Exercise objective: Repeat back the entries that follow, keeping every word as it is.

Data items:
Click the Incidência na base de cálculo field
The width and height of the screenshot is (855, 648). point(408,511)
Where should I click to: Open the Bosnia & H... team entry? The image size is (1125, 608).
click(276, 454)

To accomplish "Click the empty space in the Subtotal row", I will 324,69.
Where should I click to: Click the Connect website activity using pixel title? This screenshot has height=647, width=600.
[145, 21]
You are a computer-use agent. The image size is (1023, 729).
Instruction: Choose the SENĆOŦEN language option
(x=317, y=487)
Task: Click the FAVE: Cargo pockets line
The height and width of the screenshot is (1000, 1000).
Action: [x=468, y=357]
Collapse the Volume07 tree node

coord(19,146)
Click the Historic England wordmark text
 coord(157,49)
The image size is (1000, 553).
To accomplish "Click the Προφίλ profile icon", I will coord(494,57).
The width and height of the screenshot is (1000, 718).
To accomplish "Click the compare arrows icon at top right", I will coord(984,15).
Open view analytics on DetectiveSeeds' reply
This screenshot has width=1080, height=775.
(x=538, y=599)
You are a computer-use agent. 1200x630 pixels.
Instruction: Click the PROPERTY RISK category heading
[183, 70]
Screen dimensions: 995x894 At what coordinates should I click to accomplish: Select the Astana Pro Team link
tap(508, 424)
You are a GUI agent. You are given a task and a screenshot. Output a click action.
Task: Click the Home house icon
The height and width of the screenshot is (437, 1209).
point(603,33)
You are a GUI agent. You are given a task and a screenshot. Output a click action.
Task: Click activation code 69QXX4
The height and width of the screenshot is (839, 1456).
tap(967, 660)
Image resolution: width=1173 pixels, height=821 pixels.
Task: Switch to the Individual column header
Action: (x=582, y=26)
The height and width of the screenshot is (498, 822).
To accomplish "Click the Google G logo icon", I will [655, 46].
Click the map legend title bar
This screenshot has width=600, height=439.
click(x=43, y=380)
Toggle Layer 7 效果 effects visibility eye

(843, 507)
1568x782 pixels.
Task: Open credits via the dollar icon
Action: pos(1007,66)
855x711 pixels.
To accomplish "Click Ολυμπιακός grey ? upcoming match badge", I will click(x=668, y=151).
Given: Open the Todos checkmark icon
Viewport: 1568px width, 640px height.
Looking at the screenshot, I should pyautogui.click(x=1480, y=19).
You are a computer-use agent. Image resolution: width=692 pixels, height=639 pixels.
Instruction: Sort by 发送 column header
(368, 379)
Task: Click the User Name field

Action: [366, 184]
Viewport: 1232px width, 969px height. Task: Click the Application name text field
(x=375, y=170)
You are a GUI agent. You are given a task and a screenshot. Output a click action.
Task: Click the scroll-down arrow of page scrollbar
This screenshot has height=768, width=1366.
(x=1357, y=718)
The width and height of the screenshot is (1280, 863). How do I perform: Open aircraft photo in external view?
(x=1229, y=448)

Answer to the problem:
Click the Incidência na base de cálculo field
The width and height of the screenshot is (855, 648). point(408,511)
Where should I click to: Open the Bosnia & H... team entry? The image size is (1125, 608).
click(276, 454)

To accomplish "Click the empty space in the Subtotal row", I will 324,69.
Where should I click to: Click the Connect website activity using pixel title? This screenshot has height=647, width=600.
[145, 21]
You are a computer-use agent. The image size is (1023, 729).
Instruction: Choose the SENĆOŦEN language option
(x=317, y=487)
Task: Click the FAVE: Cargo pockets line
The height and width of the screenshot is (1000, 1000).
Action: [x=468, y=357]
Collapse the Volume07 tree node

coord(19,146)
Click the Historic England wordmark text
 coord(157,49)
The image size is (1000, 553).
To accomplish "Click the Προφίλ profile icon", I will coord(494,57).
The width and height of the screenshot is (1000, 718).
To accomplish "Click the compare arrows icon at top right", I will coord(984,15).
Open view analytics on DetectiveSeeds' reply
This screenshot has width=1080, height=775.
(x=538, y=599)
You are a computer-use agent. 1200x630 pixels.
Instruction: Click the PROPERTY RISK category heading
[183, 70]
Screen dimensions: 995x894 At what coordinates should I click to accomplish: Select the Astana Pro Team link
tap(508, 424)
You are a GUI agent. You are given a task and a screenshot. Output a click action.
Task: Click the Home house icon
The height and width of the screenshot is (437, 1209).
point(603,33)
You are a GUI agent. You are given a task and a screenshot. Output a click action.
Task: Click activation code 69QXX4
The height and width of the screenshot is (839, 1456).
tap(967, 660)
Image resolution: width=1173 pixels, height=821 pixels.
Task: Switch to the Individual column header
Action: (x=582, y=26)
The height and width of the screenshot is (498, 822).
To accomplish "Click the Google G logo icon", I will [655, 46].
Click the map legend title bar
This screenshot has width=600, height=439.
click(x=43, y=380)
Toggle Layer 7 效果 effects visibility eye

(843, 507)
1568x782 pixels.
Task: Open credits via the dollar icon
Action: pos(1007,66)
855x711 pixels.
To accomplish "Click Ολυμπιακός grey ? upcoming match badge", I will click(x=668, y=151).
Given: Open the Todos checkmark icon
Viewport: 1568px width, 640px height.
Looking at the screenshot, I should pyautogui.click(x=1480, y=19).
You are a computer-use agent. Image resolution: width=692 pixels, height=639 pixels.
Instruction: Sort by 发送 column header
(368, 379)
Task: Click the User Name field

Action: [366, 184]
Viewport: 1232px width, 969px height. Task: Click the Application name text field
(x=375, y=170)
You are a GUI agent. You are given a task and a screenshot. Output a click action.
Task: Click the scroll-down arrow of page scrollbar
This screenshot has height=768, width=1366.
(x=1357, y=718)
The width and height of the screenshot is (1280, 863). How do I perform: Open aircraft photo in external view?
(x=1229, y=448)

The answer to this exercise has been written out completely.